Lisa war einen Kopf kleiner als er. Er sah, wie die anderen Frauen lachten, während sich Lisa zu ihm umdrehte.
"Warum nicht Fred?" Jeremy sah sie aus großen blauen Augen an.
"Ja, warum nicht mich? Ich bin noch zu haben, und ich bin hungrig." Fred blinzelte über seine Tränensäcke hinweg. "Und das Geld hab ich." Er hob die Geldscheine in die Höhe und zählte auf den Tresen.
Technologisches Haar-Institut. Fehlte nur noch das Wort 'Internationales' davor.
Ein preiswerter Haarschnitt war alles, was hier geboten wurde. Fred stellte Raum, Strom, Waschbecken, Wasser zur Verfügung, verteilte die Kundschaft auf die Friseure und zahlte sie jeden Abend aus.
Grün, Rot, Türkis. Bürstenschnitt. Unisex. Eine Schur mit der Maschine, die von Robotern hätte gemacht werden können. Nur welcher Kunde wollte sich mit Maschinen unterhalten, ihnen kleine Geheimnisse erzählen? Haarschneider? Mehr als das. Friseure waren Beichtmütter, Beichtväter, Familienberater.
Die untergehende Sonne tauchte die Häuser ins Rot, und an der Bushaltestelle dachte Jeremy daran, wie seine Frau sich verändert hatte. Sie sprach wie die kleinen Telefonautomaten, die sie im Call-Center trainierte. Dumme Maschinen? Künstliche Intelligenz, so hatte Marta erzählt. Doch verstanden sie nur langsam gesprochene Worte. Langsam, ohne Betonung. Umgebung färbt ab. Gut, dass Robotern keine Haare wuchsen, sonst würde auch er, Jeremy, so reden.
In der Wohnung rauschte die Klima-Anlage. Ein Zettel klebte an der Kühlschranktür.
'Sie haben mich gefeuert. Bin in der Tequila-Lounge und lass mich vollaufen.' Es hat sie doch stärker getroffen, dachte Jeremy, obwohl sie gewusst hatte, dass sie nach dem Training der Automaten entlassen werden würde. Während Jeremy sich auf den Weg zur Bar machte, sah er Marta in Gedanken vor Automaten, Maschinen sitzen, wie sie ihnen in langsam vorsprach.
"Die Frau mit den grüngefärbten Haaren? Das ist Ihre? Mann, Sie haben Geschmack", meinte der Wirt und hielt die Gläser unter einen warmen Luftstrahl, dann zuckte er mit den Schultern. "Ein Mann kam rein und redete mit ihr, dann verließen sie gemeinsam das Lokal." Jeremy wurde bleich im Gesicht und fragte nach dem Aussehen des Mannes.
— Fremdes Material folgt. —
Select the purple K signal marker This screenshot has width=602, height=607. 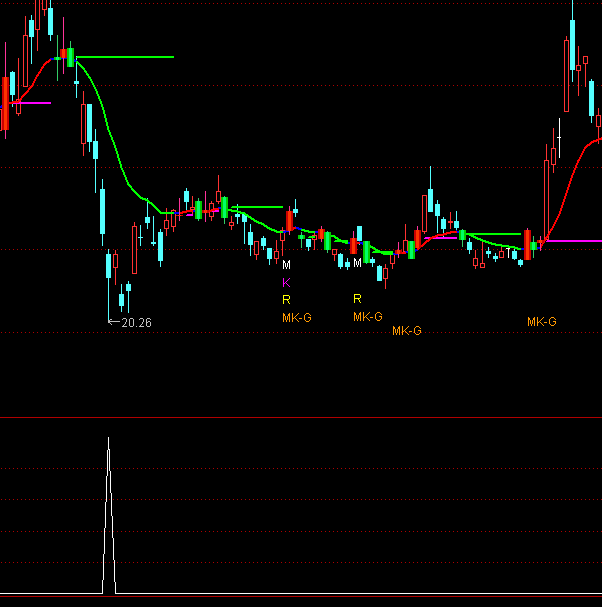point(285,282)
"So um die sechzig Jahre. Hat ne Narbe im Gesicht. Auf der rechten Seite. Er hat auf die Frau eingeredet und ihr Geld zugesteckt." Verstört ging Jeremy auf die Straße hinaus.
Marta kam nicht zurück. Tage zogen in Zeitlupe vorbei. Der Polizist verzog das Gesicht, als Jeremy die Vermisstenanzeige aufgab.
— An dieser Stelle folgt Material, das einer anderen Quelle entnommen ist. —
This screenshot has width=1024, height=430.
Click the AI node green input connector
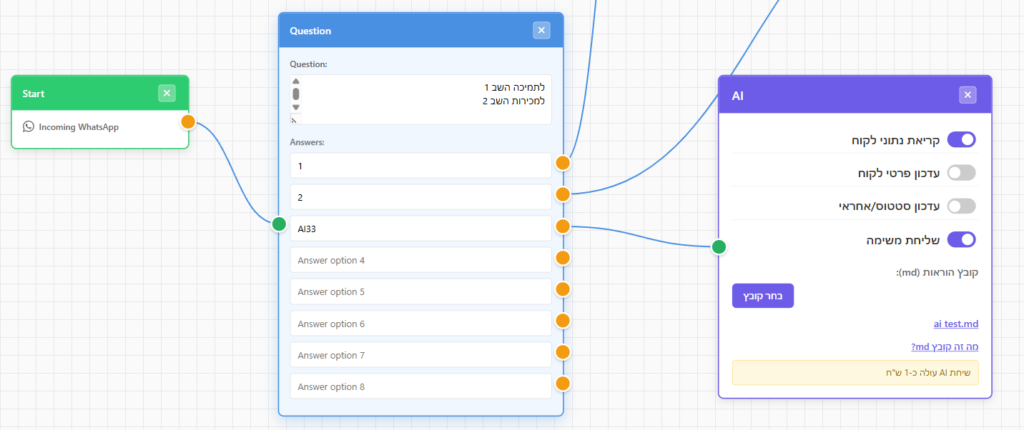(x=718, y=247)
"Und Sie haben sich nicht gestritten? Es gab keinen Anlaß für Ihre Frau zu verschwinden?"
"Marta hat ihren Job verloren und war in die nächste Bar gelaufen. Da hat man sie zuletzt gesehen." Jeremy reichte dem Beamten den Zettel mit Martas Nachricht.
Niedergeschlagen und nervös. Bei jedem Geräusch zuckte Jeremy zusammen. Als er am nächsten Tag blass und übernächtigt auf der Arbeit erschien, kam Fred mit einem Zettel zu ihm.
"Du sollst diese Nummer anrufen. Ist die Polizei."
Der Mann hieß Ron Davis und war von der Kripo. Er habe den Fall übernommen, so sagte er. Der Wirt der Tequila-Lounge habe ihm erzählt, Jeremys Frau sei von einem Mann angesprochen worden und mit ihm fortgegangen. Sie hätten seine Beschreibung und seien auf der Suche nach ihm. Und Jeremy dachte: Warum erzählt der Kerl mir das. Das hatte ich doch zu Protokoll gegeben.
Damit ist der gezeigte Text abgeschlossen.